§ Given entries:

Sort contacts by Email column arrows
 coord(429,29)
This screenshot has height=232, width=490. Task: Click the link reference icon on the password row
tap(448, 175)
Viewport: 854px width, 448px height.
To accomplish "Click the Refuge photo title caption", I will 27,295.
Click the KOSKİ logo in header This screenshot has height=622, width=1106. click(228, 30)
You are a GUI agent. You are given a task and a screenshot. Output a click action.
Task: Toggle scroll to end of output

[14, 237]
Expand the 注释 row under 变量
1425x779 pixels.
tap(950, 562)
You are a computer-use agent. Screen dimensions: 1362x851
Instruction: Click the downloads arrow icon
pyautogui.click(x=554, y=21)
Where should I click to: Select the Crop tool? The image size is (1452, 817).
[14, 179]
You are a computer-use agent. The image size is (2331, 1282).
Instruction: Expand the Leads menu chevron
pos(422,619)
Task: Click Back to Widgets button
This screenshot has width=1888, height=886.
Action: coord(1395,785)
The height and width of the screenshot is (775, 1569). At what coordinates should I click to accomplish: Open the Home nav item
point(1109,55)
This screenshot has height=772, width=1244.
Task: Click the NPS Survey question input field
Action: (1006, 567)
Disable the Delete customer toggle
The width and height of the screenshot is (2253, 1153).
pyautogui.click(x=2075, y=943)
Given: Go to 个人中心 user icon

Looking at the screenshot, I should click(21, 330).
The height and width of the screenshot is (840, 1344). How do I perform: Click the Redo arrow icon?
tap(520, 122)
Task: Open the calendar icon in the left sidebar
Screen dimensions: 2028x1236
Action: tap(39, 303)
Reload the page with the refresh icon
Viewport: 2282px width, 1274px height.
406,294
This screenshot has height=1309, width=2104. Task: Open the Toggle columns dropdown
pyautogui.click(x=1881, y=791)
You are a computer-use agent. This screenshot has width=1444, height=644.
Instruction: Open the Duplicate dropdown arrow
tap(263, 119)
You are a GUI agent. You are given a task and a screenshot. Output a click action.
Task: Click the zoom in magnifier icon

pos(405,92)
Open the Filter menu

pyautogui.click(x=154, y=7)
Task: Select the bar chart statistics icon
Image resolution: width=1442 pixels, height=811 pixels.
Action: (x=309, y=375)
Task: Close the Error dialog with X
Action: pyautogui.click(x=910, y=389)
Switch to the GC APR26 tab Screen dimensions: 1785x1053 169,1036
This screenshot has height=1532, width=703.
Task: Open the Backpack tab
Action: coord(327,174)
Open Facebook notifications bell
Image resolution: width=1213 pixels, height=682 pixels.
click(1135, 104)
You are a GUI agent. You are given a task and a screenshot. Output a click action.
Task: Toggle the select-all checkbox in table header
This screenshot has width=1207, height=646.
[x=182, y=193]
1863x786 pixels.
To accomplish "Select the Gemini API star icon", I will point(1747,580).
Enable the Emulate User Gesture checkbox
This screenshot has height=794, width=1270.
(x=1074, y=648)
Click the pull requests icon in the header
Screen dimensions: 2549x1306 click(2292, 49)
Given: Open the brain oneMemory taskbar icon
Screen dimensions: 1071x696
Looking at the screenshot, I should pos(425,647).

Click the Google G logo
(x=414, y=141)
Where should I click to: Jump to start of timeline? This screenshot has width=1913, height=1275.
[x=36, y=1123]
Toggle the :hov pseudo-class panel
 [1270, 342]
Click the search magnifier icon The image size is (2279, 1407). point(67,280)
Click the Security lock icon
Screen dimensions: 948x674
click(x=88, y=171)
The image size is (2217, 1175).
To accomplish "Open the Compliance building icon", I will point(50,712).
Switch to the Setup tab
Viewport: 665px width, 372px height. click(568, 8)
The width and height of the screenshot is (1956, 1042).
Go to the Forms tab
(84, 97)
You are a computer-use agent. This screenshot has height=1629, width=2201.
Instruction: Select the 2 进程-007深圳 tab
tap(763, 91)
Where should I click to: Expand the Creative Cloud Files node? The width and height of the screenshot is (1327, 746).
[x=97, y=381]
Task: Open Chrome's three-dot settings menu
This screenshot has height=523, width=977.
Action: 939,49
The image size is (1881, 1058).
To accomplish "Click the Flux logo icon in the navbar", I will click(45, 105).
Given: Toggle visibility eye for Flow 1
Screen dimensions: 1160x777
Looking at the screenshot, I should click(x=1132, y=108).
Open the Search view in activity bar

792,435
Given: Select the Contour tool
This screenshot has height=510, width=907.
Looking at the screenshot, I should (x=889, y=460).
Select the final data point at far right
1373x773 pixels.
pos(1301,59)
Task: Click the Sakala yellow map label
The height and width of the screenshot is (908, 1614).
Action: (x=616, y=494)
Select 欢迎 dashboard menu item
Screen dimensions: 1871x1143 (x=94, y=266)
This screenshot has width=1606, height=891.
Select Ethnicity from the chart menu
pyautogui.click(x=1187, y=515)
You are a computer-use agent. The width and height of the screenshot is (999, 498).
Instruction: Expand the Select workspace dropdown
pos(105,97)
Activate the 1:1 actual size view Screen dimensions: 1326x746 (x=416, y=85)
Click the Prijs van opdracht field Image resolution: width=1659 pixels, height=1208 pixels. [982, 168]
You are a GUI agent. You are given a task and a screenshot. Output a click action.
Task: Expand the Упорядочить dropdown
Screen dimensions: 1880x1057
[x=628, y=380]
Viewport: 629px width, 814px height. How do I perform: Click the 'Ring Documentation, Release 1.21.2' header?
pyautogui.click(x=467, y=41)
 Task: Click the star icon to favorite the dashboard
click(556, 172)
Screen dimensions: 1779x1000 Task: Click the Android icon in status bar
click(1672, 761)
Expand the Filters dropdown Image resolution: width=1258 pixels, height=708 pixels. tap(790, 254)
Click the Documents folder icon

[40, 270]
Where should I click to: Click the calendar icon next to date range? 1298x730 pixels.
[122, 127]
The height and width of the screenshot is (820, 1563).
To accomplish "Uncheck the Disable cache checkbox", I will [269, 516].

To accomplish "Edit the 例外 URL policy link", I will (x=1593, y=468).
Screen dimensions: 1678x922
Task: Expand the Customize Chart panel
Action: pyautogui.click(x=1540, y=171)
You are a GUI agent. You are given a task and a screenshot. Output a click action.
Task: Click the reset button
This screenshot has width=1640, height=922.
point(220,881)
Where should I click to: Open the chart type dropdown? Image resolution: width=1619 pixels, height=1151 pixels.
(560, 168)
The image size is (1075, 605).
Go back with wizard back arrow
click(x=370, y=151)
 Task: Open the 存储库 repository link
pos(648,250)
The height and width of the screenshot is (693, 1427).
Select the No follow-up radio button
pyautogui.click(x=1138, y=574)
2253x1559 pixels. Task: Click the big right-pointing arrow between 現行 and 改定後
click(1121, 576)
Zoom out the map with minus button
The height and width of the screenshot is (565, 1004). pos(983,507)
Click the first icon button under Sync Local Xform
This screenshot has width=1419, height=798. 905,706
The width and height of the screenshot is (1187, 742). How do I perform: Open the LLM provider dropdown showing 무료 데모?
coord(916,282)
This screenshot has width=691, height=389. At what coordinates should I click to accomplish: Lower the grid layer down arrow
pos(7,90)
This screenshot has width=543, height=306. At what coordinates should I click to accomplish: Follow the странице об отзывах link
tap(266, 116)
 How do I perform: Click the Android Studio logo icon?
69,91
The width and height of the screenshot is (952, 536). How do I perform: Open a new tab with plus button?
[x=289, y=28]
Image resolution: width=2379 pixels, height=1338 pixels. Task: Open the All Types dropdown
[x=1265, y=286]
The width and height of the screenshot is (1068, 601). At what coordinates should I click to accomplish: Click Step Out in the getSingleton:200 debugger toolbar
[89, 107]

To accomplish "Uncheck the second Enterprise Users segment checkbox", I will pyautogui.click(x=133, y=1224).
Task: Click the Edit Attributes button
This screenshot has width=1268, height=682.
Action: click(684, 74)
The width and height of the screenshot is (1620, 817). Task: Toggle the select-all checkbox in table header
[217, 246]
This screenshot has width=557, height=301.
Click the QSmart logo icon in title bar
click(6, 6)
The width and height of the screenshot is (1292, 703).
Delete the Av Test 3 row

§ Exercise:
Reproduce only this range: the first line of the data above through the line with "You are a computer-use agent. Screen", both included, exactly as written.

§ Answer for the task:
Sort contacts by Email column arrows
 coord(429,29)
This screenshot has height=232, width=490. Task: Click the link reference icon on the password row
tap(448, 175)
Viewport: 854px width, 448px height.
To accomplish "Click the Refuge photo title caption", I will 27,295.
Click the KOSKİ logo in header This screenshot has height=622, width=1106. click(228, 30)
You are a GUI agent. You are given a task and a screenshot. Output a click action.
Task: Toggle scroll to end of output

[14, 237]
Expand the 注释 row under 变量
1425x779 pixels.
tap(950, 562)
You are a computer-use agent. Screen dimensions: 1362x851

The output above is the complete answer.